• Task item
From the line that holds "Screen dimensions: 1166x699" to the end of the records, reproduce every line exactly. No pictures.

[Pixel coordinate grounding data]
----

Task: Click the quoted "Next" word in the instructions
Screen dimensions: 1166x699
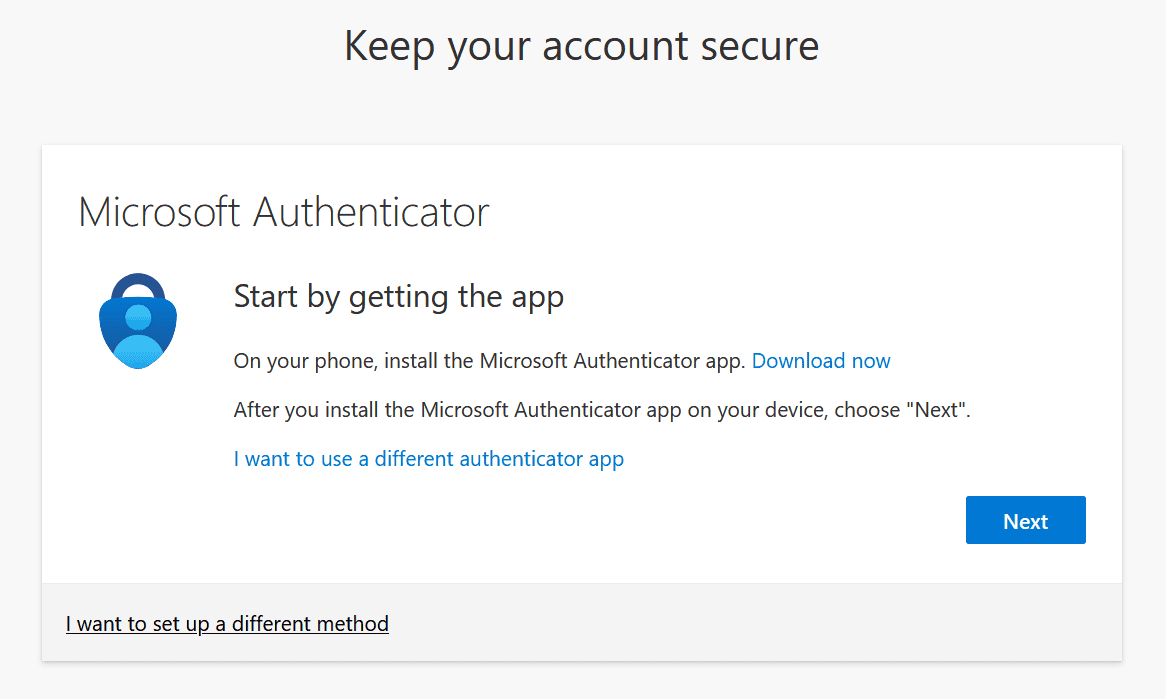Action: 936,410
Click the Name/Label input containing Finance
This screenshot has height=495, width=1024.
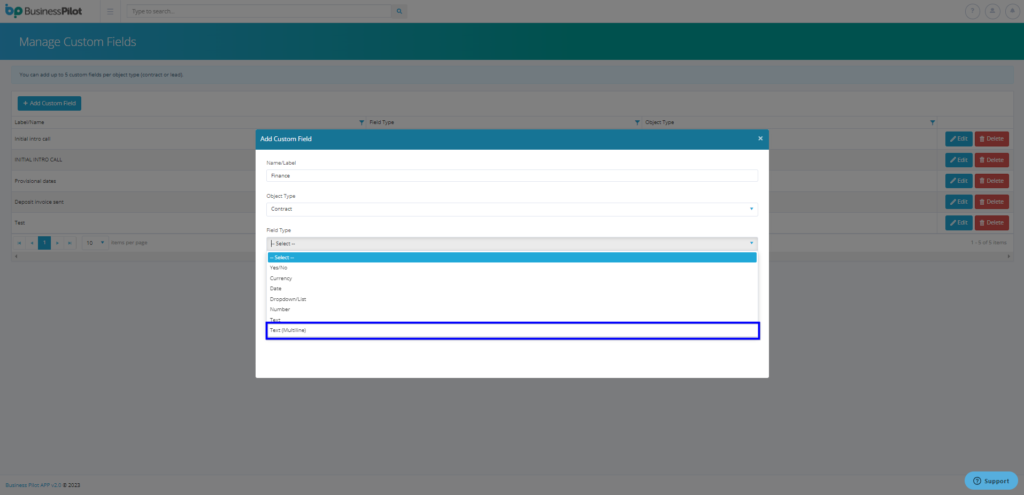tap(511, 175)
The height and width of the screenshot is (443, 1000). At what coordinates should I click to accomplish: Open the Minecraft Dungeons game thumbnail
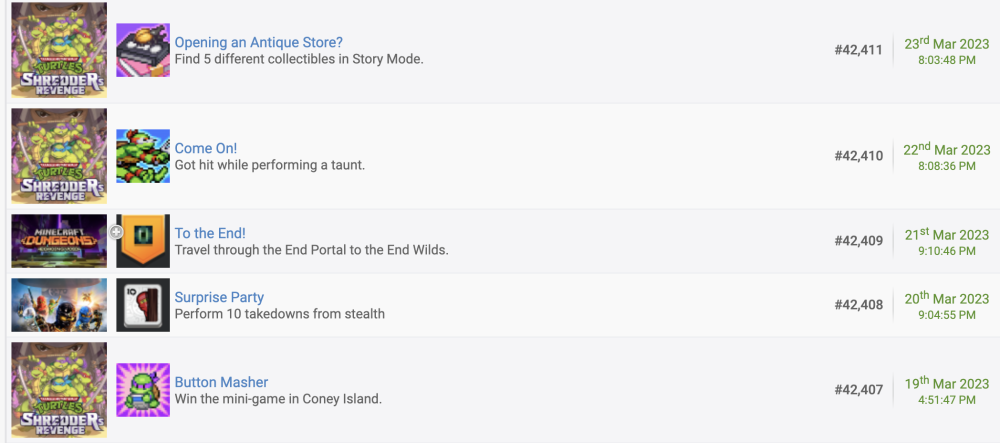pos(59,241)
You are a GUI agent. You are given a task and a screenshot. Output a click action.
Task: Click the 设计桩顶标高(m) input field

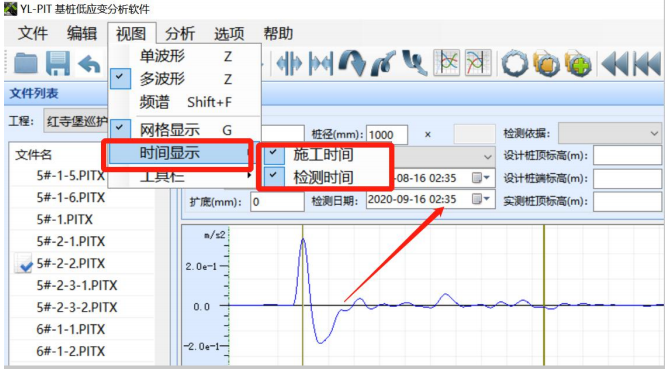[627, 156]
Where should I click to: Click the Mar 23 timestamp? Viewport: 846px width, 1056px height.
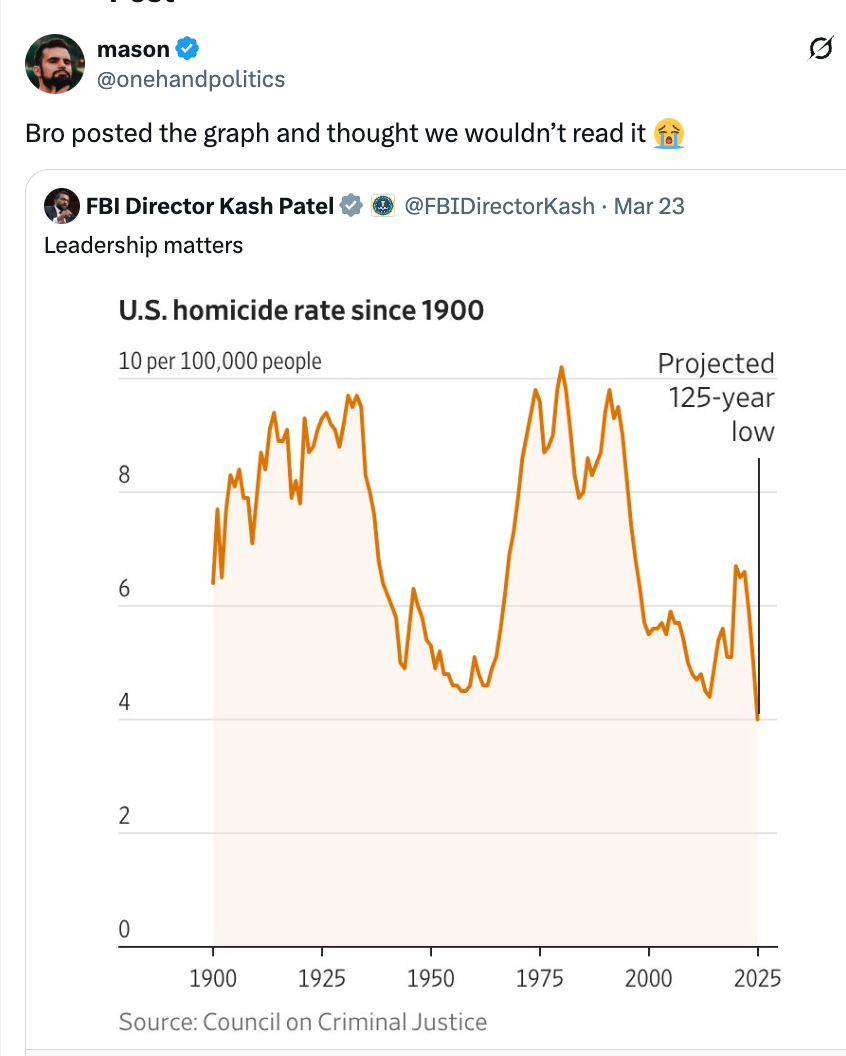pos(651,206)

----

• Output of the exercise
Screen dimensions: 1166x699
Action: 936,410
Click the Name/Label input containing Finance
This screenshot has height=495, width=1024.
tap(511, 175)
The height and width of the screenshot is (443, 1000). At what coordinates should I click to accomplish: Open the Minecraft Dungeons game thumbnail
pos(59,241)
You are a GUI agent. You are given a task and a screenshot. Output a click action.
Task: Click the 设计桩顶标高(m) input field

[627, 156]
Where should I click to: Click the Mar 23 timestamp? Viewport: 846px width, 1056px height.
pos(651,206)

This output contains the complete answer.